━━━━━ EXTRACTED DATA
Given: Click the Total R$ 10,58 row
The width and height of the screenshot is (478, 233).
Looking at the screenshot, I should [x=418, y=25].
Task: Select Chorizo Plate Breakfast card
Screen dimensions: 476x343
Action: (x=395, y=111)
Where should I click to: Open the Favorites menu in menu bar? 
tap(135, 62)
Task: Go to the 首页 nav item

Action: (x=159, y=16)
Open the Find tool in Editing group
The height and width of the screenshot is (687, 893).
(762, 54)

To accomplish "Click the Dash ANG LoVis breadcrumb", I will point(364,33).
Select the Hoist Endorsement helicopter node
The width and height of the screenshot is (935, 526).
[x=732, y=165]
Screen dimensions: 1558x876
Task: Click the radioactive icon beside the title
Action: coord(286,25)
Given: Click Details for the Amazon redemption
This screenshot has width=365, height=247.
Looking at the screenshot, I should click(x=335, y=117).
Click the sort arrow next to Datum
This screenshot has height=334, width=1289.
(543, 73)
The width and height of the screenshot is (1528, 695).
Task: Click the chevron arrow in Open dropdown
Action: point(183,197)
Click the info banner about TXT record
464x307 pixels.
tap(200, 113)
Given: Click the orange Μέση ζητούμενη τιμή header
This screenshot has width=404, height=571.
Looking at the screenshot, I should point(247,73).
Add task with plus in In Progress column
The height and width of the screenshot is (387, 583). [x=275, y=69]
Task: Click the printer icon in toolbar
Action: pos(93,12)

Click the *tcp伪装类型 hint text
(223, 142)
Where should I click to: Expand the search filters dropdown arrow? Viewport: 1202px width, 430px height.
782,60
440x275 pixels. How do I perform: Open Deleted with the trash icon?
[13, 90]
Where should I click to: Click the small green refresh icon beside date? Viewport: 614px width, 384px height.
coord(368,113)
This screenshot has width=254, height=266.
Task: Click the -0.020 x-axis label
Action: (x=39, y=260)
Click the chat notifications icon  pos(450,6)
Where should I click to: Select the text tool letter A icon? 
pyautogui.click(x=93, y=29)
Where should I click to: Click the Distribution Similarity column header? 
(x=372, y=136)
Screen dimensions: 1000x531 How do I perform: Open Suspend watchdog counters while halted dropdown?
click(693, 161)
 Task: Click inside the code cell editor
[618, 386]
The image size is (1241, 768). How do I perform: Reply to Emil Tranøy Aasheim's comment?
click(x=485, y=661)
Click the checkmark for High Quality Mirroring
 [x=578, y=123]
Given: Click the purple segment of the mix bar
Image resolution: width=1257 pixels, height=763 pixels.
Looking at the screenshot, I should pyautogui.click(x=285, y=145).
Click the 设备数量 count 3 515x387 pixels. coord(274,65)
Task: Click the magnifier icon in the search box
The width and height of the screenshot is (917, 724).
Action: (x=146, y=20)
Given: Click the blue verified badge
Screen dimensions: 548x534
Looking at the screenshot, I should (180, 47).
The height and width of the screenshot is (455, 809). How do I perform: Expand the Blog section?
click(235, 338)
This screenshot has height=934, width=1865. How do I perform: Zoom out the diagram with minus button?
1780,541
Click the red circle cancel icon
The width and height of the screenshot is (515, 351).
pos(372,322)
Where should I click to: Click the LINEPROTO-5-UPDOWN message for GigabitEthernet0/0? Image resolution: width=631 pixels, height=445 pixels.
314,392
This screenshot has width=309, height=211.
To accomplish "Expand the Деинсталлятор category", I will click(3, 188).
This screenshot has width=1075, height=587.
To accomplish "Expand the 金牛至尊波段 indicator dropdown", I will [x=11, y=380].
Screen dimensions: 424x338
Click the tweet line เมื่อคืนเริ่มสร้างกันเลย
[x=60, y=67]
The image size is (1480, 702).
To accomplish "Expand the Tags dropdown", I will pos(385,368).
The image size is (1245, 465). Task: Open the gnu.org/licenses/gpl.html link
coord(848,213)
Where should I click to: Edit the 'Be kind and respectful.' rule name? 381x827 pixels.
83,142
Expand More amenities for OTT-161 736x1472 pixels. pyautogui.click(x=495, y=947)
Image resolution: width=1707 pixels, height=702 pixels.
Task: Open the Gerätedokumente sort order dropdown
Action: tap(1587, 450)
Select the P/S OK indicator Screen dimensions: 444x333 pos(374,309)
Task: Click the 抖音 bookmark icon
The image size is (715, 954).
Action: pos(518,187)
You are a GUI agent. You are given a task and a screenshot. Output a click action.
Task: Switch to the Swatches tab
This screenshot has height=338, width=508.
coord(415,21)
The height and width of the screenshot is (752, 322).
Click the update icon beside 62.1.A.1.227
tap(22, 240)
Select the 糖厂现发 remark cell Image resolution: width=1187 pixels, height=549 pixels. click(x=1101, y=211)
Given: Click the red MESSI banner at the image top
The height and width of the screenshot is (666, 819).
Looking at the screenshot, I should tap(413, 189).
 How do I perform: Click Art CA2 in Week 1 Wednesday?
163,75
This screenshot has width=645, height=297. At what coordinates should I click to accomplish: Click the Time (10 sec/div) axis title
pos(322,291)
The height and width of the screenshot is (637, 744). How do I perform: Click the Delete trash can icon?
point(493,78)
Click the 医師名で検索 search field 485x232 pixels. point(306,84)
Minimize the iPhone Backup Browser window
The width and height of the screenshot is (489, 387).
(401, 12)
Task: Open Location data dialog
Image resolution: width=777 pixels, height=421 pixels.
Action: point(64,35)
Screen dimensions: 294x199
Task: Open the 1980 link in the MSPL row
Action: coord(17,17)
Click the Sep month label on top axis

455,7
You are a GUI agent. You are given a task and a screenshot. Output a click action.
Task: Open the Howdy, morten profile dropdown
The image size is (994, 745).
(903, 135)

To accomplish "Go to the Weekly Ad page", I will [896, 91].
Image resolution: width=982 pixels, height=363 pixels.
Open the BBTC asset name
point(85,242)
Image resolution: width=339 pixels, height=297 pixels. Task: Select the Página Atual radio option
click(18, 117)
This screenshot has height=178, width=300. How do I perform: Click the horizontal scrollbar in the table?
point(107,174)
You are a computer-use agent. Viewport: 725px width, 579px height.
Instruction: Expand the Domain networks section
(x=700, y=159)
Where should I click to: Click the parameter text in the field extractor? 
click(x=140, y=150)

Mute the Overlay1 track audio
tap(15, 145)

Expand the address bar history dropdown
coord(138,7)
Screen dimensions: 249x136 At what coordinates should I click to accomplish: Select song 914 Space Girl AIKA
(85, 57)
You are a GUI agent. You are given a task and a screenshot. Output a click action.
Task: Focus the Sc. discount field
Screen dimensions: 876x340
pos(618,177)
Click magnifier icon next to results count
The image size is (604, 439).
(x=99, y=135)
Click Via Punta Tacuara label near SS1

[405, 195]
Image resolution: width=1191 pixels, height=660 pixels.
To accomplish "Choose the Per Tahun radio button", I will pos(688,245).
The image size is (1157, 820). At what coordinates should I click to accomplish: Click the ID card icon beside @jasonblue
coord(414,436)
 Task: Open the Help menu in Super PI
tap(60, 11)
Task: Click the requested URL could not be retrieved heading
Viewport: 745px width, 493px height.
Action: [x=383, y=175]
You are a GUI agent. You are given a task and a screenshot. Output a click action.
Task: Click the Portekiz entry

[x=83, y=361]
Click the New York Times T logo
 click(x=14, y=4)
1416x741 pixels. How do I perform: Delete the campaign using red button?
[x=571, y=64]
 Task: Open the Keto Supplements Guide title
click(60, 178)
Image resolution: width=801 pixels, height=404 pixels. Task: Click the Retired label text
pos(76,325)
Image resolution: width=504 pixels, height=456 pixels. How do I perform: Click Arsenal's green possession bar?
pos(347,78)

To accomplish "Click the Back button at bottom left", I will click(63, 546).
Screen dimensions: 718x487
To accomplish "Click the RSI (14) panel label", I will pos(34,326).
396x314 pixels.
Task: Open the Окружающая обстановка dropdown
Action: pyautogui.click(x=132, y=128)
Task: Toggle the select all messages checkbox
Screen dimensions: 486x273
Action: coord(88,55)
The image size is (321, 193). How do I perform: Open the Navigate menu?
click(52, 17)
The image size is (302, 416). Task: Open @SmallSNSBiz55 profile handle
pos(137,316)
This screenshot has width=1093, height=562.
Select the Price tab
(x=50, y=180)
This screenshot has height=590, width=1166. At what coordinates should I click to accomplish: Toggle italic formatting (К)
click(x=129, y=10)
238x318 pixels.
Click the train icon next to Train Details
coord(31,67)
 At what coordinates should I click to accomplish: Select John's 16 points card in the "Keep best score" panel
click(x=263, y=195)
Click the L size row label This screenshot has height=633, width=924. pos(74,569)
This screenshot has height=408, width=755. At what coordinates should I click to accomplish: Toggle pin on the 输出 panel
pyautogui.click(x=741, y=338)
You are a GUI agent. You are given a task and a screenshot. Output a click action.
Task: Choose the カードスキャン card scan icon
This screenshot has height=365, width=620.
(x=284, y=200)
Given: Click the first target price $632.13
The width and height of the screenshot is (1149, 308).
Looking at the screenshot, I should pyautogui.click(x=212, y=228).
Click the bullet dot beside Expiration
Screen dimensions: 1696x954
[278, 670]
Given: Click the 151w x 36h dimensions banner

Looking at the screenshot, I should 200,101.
━━━━━━━━━━
**PROBLEM REQUIREMENTS**
Scan the records for the string "Choose" and show every line that contains it.

**EXERCISE RESPONSE**
To accomplish "Choose the Per Tahun radio button", I will pos(688,245).
Task: Choose the カードスキャン card scan icon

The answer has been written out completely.